実際にCloud ArmorでWAFを導入してみる

では実際にCloud ArmorのWAF機能を利用し、攻撃からアプリケーションを保護する方法をご紹介します。

事前準備

先述したように、Cloud Armorの保護対象とするのはGoogle Cloud Platform環境でCloud Load Balancing経由で公開されているWebサイトとなります。そのため、検証用にWebアプリケーションとロードバランサを用意します。

Webアプリケーション

本検証では攻撃としてXSS (クロスサイトスクリプティング) とSQLインジェクションを例にするため、後述するサイトを参考に3つのページを用意します。

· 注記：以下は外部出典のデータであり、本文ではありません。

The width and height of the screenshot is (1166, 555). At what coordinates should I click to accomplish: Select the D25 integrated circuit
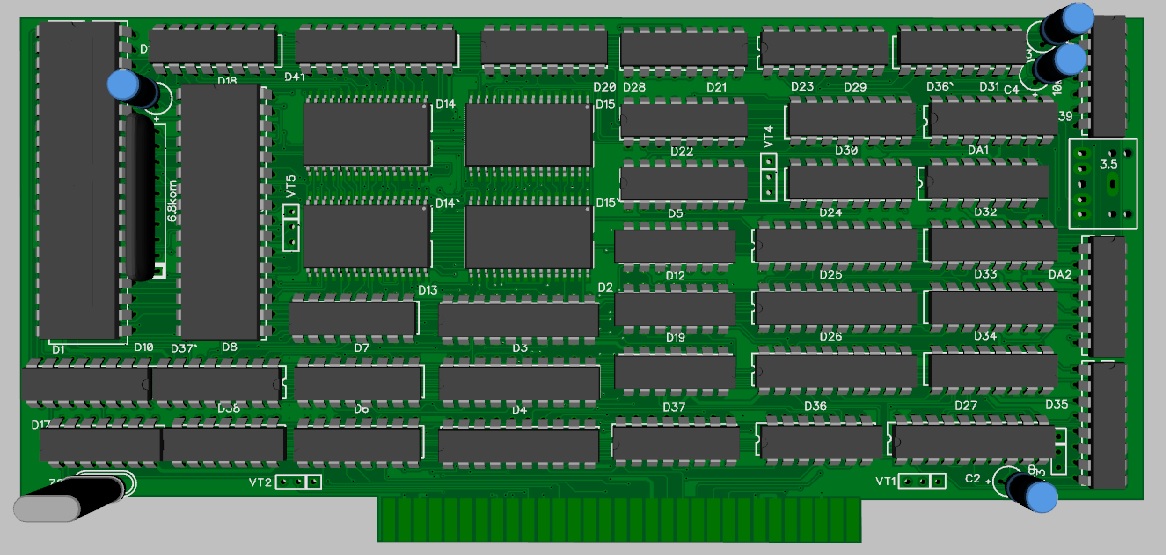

環境は以下の通りです。

Google Cloudサービス	Google Computer Engine
OS	CentOS Stream 8
Apache	2.4.37
PHP	7.2.24
MariaDB	10.3.28

XSS検証用Webページ

入力された値をそのままページに表示します。そのため、悪質なサイトに誘導するようなスクリプトが入力される危険性があります。

# /var/www/html/xss.php
<!DOCTYPE html>
<html>
<head>
<meta http-equiv="Content-Type" content="text/html; charset=utf-8" />
<title>XSS確認</title>
</head>
<body>
   <form action="" method="get" accept-charset="utf-8">
   <label class="label" for="name">入力値：</label>
       <input type="text" size="70" name="xss_text" value="">
       <p><input type="submit" value="送信"></p>
   </form>
   入力値はこちら: <?php echo $_GET['xss_text']; ?>
</body>
</html>

試しに以下のような入力をしてみましょう。

すると、表示された部分がリンクとなっており、クリックすると意図しないポップアップが表示されます。

上記では単純なポップアップ表示のみに止めましたが、実際にはアプリケーション側が意図しない、悪意ある別のサイトへのリンクが埋め込まれる可能性があり、脆弱性がある状態です。

SQLインジェクション検証用Webページ

データベースには以下のようなデータを用意します。

MariaDB [testdb]> select * from users;
+----+-----------------+
| id | name            |
+----+-----------------+
|  1 | 田中太郎        |
|  2 | 山田花子        |
|  3 | 鈴木一郎        |
|  4 | 佐藤亜美        |
|  5 | 高橋浩史        |
|  6 | 山本真衣        |
|  7 | 吉田大輔        |
|  8 | 中村さくら      |
+----+-----------------+

上記のデータベースから、ユーザIDを1つ指定して名前を取得するWebページを用意します。

データ入力ページ

# /var/www/html/sqli.php
<!DOCTYPE html>
<html>
<head>
    <meta charset="utf-8">
    <title>インジェクションテスト</title>
    <!-- jQueryの読み込み -->
    <script src="https://ajax.googleapis.com/ajax/libs/jquery/2.1.4/jquery.min.js"></script>
</head>
<body>
    <!-- フォーム作成 -->
    <form method="get" action="result.php">
    <p><label>ID：<br>
    <input type="text" maxlength="255" name="id">
    </label></p>
 
    <p><input type="submit" value="送信"></p>
    </form>
</body>
</html>

結果出力ページ

実行するSQL文「$sql = ‘SELECT * FROM users WHERE id = ‘. $id. ‘;’;」は、入力された値とSQL文の一部をそのまま結合して作成しており、意図しないSQL文が実行される可能性が高いです。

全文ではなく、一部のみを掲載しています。